Objective:
Return the lines that start with the one containing "will [119, 232]." and run through the one containing "Action: coord(500,283)", copied exactly as they appear, with both of those lines included.

Task inputs:

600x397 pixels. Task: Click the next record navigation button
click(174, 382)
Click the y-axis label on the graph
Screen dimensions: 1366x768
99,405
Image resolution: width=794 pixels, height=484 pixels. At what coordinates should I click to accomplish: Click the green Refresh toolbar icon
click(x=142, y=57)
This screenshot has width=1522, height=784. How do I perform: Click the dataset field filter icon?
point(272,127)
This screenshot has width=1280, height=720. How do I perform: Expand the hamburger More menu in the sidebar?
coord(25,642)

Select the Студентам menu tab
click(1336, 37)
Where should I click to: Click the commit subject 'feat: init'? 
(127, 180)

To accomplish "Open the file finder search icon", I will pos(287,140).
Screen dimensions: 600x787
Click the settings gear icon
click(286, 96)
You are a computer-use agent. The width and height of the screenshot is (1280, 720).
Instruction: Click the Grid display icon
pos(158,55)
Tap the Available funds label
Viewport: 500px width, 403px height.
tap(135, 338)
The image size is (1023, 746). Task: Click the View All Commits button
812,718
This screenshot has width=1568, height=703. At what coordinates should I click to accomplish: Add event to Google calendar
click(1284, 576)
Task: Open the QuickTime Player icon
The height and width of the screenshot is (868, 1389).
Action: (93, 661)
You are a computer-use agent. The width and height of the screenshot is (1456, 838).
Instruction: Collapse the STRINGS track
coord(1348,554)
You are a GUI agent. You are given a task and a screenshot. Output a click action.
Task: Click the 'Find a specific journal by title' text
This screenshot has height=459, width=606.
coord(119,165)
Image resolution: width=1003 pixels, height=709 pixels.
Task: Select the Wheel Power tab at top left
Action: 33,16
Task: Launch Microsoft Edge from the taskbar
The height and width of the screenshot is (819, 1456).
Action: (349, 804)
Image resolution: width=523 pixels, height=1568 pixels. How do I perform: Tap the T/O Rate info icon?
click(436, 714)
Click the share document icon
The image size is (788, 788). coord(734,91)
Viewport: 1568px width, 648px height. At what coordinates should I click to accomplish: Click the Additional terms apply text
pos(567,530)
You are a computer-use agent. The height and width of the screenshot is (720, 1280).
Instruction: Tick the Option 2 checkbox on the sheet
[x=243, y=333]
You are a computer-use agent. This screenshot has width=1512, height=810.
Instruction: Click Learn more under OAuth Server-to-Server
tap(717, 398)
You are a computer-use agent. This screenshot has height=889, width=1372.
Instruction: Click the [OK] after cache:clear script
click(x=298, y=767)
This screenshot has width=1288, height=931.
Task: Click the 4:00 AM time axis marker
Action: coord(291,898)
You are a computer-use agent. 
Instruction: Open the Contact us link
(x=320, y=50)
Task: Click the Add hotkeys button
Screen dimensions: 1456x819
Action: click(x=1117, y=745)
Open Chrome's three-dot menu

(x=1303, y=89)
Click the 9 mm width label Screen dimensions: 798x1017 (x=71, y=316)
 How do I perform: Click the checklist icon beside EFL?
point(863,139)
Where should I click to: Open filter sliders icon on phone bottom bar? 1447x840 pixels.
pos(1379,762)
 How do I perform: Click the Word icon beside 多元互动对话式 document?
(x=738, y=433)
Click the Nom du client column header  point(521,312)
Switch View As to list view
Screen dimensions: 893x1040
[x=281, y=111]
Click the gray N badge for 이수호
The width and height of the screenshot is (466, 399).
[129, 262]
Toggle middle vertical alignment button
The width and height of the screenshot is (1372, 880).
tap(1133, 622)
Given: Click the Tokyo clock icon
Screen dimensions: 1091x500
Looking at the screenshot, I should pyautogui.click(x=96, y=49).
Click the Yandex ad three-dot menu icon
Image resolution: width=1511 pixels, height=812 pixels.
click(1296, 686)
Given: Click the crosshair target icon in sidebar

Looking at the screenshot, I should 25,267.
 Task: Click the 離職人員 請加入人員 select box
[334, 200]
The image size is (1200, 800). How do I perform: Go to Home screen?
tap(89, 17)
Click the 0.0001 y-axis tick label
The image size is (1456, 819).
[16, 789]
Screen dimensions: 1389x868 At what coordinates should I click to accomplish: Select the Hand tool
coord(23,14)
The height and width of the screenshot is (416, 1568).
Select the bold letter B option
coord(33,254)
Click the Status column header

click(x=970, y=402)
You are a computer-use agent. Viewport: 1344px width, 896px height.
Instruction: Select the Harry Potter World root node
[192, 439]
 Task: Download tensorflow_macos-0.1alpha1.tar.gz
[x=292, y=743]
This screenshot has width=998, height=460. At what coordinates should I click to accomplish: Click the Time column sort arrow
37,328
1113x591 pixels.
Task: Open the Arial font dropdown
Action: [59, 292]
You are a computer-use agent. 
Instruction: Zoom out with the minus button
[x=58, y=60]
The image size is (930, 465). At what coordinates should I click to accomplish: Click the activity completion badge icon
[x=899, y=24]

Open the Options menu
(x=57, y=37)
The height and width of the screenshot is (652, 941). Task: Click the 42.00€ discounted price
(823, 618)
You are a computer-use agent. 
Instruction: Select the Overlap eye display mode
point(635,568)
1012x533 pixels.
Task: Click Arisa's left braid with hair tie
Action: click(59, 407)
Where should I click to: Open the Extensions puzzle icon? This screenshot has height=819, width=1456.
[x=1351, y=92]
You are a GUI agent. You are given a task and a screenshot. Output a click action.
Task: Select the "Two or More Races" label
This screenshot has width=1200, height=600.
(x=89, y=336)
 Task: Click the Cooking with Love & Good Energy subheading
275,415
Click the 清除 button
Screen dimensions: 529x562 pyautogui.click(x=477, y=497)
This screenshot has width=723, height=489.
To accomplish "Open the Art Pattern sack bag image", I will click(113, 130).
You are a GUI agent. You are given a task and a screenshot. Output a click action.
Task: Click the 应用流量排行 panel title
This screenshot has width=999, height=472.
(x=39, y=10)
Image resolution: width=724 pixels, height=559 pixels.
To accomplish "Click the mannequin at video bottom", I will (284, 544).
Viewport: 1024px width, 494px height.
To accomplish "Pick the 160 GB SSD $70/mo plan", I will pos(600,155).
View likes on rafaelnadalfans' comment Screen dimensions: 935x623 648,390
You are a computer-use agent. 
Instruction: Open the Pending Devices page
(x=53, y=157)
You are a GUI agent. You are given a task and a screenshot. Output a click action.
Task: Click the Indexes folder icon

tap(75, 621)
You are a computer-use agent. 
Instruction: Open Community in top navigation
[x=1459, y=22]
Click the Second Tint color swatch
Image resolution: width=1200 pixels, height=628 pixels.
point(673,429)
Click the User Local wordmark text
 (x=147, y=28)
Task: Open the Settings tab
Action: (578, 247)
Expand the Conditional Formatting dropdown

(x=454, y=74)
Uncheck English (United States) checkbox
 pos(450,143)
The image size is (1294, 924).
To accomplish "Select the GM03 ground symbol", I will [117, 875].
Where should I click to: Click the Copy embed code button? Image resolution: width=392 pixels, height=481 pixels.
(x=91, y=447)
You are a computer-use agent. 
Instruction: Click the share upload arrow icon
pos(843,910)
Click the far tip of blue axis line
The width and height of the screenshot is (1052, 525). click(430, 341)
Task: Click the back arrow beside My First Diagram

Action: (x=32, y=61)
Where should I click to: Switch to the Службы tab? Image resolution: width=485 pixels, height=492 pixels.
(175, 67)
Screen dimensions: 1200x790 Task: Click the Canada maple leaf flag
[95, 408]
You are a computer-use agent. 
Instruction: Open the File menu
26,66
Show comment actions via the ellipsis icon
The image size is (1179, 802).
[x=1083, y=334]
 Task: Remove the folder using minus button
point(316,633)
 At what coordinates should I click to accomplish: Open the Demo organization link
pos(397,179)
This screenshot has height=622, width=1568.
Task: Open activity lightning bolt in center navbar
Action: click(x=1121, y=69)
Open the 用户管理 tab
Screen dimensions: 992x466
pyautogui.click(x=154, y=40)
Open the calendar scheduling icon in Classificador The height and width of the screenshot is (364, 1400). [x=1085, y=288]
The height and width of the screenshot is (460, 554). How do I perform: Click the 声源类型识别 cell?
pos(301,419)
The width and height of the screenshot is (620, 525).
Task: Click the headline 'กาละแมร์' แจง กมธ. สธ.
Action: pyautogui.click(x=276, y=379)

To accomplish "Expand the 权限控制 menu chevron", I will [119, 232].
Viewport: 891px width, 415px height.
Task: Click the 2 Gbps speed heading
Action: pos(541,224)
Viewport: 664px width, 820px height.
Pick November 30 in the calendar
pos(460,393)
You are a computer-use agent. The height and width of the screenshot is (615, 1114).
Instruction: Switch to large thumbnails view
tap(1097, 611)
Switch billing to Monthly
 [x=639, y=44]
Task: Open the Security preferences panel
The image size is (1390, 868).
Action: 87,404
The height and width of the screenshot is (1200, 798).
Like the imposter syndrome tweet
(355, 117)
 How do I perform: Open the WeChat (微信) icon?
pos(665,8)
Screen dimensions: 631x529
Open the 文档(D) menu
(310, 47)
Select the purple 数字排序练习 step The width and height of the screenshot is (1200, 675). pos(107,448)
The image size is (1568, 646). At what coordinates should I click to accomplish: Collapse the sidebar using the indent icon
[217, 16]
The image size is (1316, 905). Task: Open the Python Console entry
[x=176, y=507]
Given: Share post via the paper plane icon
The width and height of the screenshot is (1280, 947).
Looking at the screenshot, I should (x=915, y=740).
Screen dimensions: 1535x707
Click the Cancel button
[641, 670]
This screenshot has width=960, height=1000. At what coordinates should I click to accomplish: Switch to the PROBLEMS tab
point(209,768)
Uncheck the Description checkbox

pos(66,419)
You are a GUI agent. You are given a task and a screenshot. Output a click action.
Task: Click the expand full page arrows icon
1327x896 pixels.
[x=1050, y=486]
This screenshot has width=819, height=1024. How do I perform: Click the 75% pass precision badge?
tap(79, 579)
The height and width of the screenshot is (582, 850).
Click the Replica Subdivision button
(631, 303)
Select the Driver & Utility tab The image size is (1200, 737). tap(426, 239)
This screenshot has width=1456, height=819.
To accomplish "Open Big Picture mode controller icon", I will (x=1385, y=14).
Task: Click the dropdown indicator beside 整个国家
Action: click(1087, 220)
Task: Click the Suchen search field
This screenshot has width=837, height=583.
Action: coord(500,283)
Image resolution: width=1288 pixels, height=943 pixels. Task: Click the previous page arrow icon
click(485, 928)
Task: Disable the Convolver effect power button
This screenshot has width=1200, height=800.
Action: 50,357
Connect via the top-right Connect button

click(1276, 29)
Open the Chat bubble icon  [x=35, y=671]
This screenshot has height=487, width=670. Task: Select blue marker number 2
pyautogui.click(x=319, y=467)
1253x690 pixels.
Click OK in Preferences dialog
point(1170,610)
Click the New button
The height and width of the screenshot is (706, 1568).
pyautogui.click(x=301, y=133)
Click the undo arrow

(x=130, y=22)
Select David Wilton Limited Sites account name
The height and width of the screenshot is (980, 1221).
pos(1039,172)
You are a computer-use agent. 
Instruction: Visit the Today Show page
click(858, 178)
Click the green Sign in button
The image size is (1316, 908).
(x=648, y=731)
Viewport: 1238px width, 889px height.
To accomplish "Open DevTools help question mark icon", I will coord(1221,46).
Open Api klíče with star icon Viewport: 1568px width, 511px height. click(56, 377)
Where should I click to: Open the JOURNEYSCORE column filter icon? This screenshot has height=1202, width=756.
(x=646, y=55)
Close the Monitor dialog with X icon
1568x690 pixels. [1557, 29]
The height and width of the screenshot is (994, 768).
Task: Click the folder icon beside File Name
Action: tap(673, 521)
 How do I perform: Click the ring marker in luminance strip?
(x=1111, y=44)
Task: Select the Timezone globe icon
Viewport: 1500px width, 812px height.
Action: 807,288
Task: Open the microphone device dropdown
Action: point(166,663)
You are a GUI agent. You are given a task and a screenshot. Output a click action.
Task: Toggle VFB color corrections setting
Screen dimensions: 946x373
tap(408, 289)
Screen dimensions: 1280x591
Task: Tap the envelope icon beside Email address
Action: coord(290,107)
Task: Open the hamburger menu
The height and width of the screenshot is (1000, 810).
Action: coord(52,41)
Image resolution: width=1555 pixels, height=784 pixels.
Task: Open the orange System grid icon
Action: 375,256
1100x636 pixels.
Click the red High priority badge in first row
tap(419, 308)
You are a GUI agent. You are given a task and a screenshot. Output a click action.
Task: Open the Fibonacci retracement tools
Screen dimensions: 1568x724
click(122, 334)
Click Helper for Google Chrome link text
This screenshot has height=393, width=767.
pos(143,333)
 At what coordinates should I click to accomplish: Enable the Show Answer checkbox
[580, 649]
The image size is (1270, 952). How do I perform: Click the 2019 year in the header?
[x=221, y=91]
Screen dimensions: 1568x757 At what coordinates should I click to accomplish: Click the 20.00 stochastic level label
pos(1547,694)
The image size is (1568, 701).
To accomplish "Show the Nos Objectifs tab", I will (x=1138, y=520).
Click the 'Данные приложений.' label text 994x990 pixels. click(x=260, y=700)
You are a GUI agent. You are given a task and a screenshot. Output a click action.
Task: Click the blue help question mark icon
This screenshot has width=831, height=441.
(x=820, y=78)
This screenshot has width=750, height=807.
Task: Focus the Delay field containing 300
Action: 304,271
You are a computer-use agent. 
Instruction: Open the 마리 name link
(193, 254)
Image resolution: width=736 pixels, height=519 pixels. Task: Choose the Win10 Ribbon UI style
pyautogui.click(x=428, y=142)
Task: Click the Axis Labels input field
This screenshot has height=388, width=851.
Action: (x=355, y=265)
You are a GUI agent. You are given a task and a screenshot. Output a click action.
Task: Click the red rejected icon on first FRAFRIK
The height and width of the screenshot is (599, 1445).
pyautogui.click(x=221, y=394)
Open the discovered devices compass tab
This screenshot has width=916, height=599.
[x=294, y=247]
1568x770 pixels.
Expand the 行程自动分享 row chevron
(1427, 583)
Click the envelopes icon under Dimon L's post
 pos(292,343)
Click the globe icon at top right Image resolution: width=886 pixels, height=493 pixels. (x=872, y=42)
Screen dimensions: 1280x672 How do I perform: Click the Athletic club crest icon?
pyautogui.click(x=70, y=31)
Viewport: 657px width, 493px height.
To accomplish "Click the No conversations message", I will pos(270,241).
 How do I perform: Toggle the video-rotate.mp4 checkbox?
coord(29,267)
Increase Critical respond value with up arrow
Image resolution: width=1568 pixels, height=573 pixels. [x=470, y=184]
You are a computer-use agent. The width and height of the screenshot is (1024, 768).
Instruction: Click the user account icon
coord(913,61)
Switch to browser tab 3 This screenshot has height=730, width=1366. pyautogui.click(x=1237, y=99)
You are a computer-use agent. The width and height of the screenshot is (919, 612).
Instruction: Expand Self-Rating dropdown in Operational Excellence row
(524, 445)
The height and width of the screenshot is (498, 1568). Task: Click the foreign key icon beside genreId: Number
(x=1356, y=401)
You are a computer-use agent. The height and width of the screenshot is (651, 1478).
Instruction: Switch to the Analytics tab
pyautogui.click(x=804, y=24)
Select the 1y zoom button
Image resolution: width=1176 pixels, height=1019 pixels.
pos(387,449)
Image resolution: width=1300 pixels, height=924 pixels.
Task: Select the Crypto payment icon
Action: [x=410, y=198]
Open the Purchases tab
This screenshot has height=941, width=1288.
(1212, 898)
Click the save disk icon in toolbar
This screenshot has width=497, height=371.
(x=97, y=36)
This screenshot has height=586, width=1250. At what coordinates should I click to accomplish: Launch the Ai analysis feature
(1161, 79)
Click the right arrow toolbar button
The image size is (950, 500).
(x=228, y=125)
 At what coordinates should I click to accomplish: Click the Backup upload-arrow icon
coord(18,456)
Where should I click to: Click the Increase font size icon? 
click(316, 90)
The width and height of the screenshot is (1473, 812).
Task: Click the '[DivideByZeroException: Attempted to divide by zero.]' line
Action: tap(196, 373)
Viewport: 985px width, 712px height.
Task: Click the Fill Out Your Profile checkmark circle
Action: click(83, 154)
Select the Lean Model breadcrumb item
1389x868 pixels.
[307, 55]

Written solution:
To accomplish "Expand the 权限控制 menu chevron", I will [119, 232].
Viewport: 891px width, 415px height.
Task: Click the 2 Gbps speed heading
Action: pos(541,224)
Viewport: 664px width, 820px height.
Pick November 30 in the calendar
pos(460,393)
You are a computer-use agent. The height and width of the screenshot is (615, 1114).
Instruction: Switch to large thumbnails view
tap(1097, 611)
Switch billing to Monthly
 [x=639, y=44]
Task: Open the Security preferences panel
The image size is (1390, 868).
Action: 87,404
The height and width of the screenshot is (1200, 798).
Like the imposter syndrome tweet
(355, 117)
 How do I perform: Open the WeChat (微信) icon?
pos(665,8)
Screen dimensions: 631x529
Open the 文档(D) menu
(310, 47)
Select the purple 数字排序练习 step The width and height of the screenshot is (1200, 675). pos(107,448)
The image size is (1568, 646). At what coordinates should I click to accomplish: Collapse the sidebar using the indent icon
[217, 16]
The image size is (1316, 905). Task: Open the Python Console entry
[x=176, y=507]
Given: Share post via the paper plane icon
The width and height of the screenshot is (1280, 947).
Looking at the screenshot, I should (x=915, y=740).
Screen dimensions: 1535x707
Click the Cancel button
[641, 670]
This screenshot has width=960, height=1000. At what coordinates should I click to accomplish: Switch to the PROBLEMS tab
point(209,768)
Uncheck the Description checkbox

pos(66,419)
You are a GUI agent. You are given a task and a screenshot. Output a click action.
Task: Click the expand full page arrows icon
1327x896 pixels.
[x=1050, y=486]
This screenshot has width=819, height=1024. How do I perform: Click the 75% pass precision badge?
tap(79, 579)
The height and width of the screenshot is (582, 850).
Click the Replica Subdivision button
(631, 303)
Select the Driver & Utility tab The image size is (1200, 737). tap(426, 239)
This screenshot has width=1456, height=819.
To accomplish "Open Big Picture mode controller icon", I will (x=1385, y=14).
Task: Click the dropdown indicator beside 整个国家
Action: click(1087, 220)
Task: Click the Suchen search field
This screenshot has width=837, height=583.
Action: coord(500,283)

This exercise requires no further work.